Intestinal eversion has been reported in carcharhinids,1,2 and it appears that smalltooth sawfish are capable of this as well (Henningsen et al., in prep.). During the past five years, we have had a lemon shark, a sandbar shark, and one other smalltooth sawfish sustain serious injury to the lower bowel during intestinal eversion for the purpose of cleansing the tissues. In all of our cases, blood loss has been severe and the animals have not survived more than 48 hours beyond surgery. This is the first case in which we have used Oxyglobin®, a polymerized bovine hemoglobin in a modified Ringer's solution. Preliminary results in rainbow trout3 showed that this product improved blood oxygenation with no deleterious peripheral effects. We did not attempt to collect blood following recovery of the sawfish for fear of causing the wound repair to fail during capture. However, we believe that that our animal survived in part due to the administration of this hemoglobin-based oxygen carrier.
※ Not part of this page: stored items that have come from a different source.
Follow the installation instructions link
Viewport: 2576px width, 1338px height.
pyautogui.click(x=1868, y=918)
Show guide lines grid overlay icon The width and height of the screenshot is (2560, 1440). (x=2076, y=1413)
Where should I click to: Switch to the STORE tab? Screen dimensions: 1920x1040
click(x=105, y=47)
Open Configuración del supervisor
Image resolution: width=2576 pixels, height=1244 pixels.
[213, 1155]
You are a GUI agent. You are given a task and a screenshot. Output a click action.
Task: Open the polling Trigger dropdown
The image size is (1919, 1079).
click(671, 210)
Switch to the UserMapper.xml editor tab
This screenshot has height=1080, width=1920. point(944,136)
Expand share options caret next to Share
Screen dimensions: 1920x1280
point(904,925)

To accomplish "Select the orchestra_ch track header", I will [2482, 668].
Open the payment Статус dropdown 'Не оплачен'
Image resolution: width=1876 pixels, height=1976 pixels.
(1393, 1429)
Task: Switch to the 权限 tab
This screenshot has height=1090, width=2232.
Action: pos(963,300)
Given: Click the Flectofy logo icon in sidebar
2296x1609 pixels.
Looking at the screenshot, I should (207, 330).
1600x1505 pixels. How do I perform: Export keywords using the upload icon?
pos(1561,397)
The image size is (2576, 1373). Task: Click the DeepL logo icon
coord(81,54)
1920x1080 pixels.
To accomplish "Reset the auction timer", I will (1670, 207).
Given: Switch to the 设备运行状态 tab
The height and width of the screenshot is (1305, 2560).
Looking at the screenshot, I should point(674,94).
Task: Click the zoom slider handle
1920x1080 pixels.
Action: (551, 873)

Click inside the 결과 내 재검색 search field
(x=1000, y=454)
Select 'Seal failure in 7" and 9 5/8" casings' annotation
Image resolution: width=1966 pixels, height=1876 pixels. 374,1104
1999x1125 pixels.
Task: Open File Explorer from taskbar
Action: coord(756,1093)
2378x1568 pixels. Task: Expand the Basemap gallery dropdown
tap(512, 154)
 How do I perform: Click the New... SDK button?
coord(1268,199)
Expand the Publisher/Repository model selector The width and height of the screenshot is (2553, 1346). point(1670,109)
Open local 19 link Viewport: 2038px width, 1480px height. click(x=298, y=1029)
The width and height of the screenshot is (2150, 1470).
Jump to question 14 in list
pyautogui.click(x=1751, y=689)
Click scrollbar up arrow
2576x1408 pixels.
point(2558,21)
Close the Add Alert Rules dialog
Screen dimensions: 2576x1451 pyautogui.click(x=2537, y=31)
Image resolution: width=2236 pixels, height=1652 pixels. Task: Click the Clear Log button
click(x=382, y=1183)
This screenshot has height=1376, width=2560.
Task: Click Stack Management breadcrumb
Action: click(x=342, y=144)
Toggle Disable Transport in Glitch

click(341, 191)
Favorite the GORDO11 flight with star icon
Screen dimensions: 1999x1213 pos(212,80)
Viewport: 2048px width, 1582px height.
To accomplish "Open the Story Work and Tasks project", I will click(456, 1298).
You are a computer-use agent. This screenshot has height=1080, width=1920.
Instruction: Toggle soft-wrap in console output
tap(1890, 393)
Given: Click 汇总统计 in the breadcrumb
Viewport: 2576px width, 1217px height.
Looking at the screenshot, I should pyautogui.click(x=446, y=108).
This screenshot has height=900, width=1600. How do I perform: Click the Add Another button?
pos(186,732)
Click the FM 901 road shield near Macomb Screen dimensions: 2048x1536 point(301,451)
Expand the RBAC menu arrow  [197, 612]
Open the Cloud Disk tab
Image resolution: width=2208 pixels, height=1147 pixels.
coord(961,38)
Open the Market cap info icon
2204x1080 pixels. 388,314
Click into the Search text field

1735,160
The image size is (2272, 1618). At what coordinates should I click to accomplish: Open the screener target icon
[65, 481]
1. Crow GL, JA Brock, JC Howe, BE Linnon. 1991. Shark bite wounds of the valvular intestine: the cause of an acute mortality syndrome of captive blacktip reef sharks, Carcharhinus melanopterus. Zoo Biology 10: 457-463.
2. Crow GL, JC Howe, S Uchida, S Kamolnick, MG Wisner, JN Caira. 1990. Protrusion of the valvular intestine through the cloaca in sharks of the family Carcharhinidae. Copeia 1990(1): 226-229.
3. Myliniczenko ND, LA Clayton, MG Greenwell, N Hettiger. 2002. Effects of oxyglobin administration in rainbow trout (Oncorhynchus mykiss). Proceedings of the American Association of Zoo Veterinarians. Pp. 332-336.